或许是对他有先入为主的好印象,她不觉得他像这样的人。
她甚至还在他面前吐槽梅仑家族态度傲慢,手下的人业务能力不行,他也没有生气,还好脾气地附和。
陈棠苑有些说不清此时的心情。
她迫切希望找人倾诉,于是继续发消息给方靖莘:【一时半会讲不清,我们出来聊好吗。】
方靖莘没时间搭理她,直接一条语音发过来:“我还有很多事情要处理,你那不靠谱的梅仑集团浪费掉我一下午的时间,今晚要加班了,有什么改天再说,乖啦。”
陈棠苑盘腿坐在房间的圆形地毯上,背靠床尾凳,抱着一沓速写纸开始画设计稿。
她没什么灵感,只是头脑风暴式地在白纸上随意勾着草图,主题也并不仅局限于礼服样式上,从发型到头饰,从场景的布置到手里的捧花,想到什么画什么。
她画了一场小型森林婚礼。
层层叠叠的轻纱帷幔从林野间荡下来,新娘背对着站在画中央,穿着希腊式斜肩鱼尾纱,将手捧花抛举过头顶。

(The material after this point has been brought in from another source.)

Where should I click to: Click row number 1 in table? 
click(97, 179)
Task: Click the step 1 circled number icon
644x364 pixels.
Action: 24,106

陈棠苑在空白处将礼服背部的镂空小图案放大描绘出来,又随手配了一顶复古纱帽。
最后,她在造型细致考究的新娘身边草草几笔勾出一个穿西装的男性作为新郎。
线条简单又潦草,甚至没有五官,纯粹因为婚礼场景里没有新郎出现实在不太对劲。
而停笔的一刹那,她的脑海里骤然闪现出某个人的身影。
想起似乎几次见面,他都是西装革履的模样,一丝不苟的三件式套西,从领针到袖扣无一不考究。

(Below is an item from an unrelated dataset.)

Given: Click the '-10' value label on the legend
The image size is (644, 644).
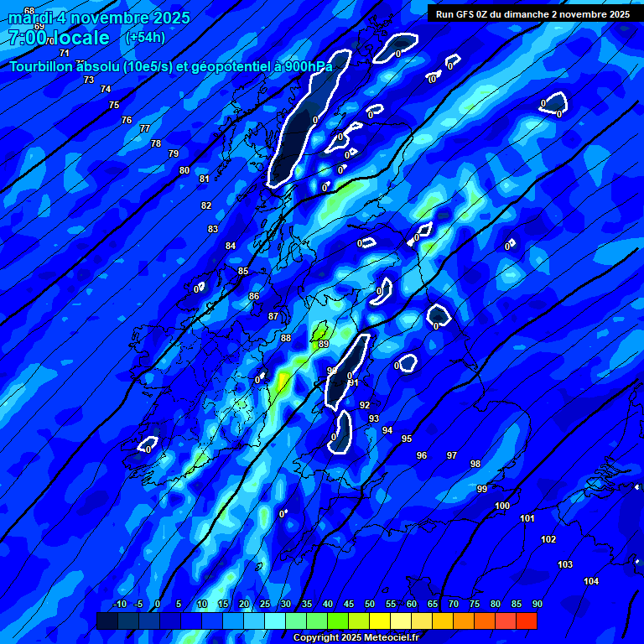Looking at the screenshot, I should (x=119, y=605).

想起他隔着重重松柏枝叶从蜿蜒的石道下方徐徐走来,想起他搭在手里的蓝色郁金香,想起他身后的远山近海,想起吹荡在视野里的繁花。
甚至,想起他望向她的眼神。
直到素描铅笔的笔尖啪地一声折断在纸端,陈棠苑才猛地回过神,被脑海中突如其来的画面惊到不知所措。
她丢了纸笔,双手捂在脑后,带着诧异与不敢置信。
随后的一整夜,她陷在柔软的大床上,久久辗转难眠。一旦闭上眼,便会不受控制地回忆起与那个人有关的小细节。
午夜的深水湾,侧耳可以细听窗外凉风挟着退潮的海浪声有规律地起起伏伏。
陈棠苑在黑暗中睁着眼,忽然心酸地想,若他真的属于可选联姻对象范围就好了。
好歹,他还是合她眼缘的。
就算日后要成天相对,至少不会觉得厌烦。
可这样疯狂的想法令她感到荒唐。
陈棠苑实在无法继续独处下去,掐着时间爬起来,匆匆一番梳洗,朝萃珑珠宝公司奔去。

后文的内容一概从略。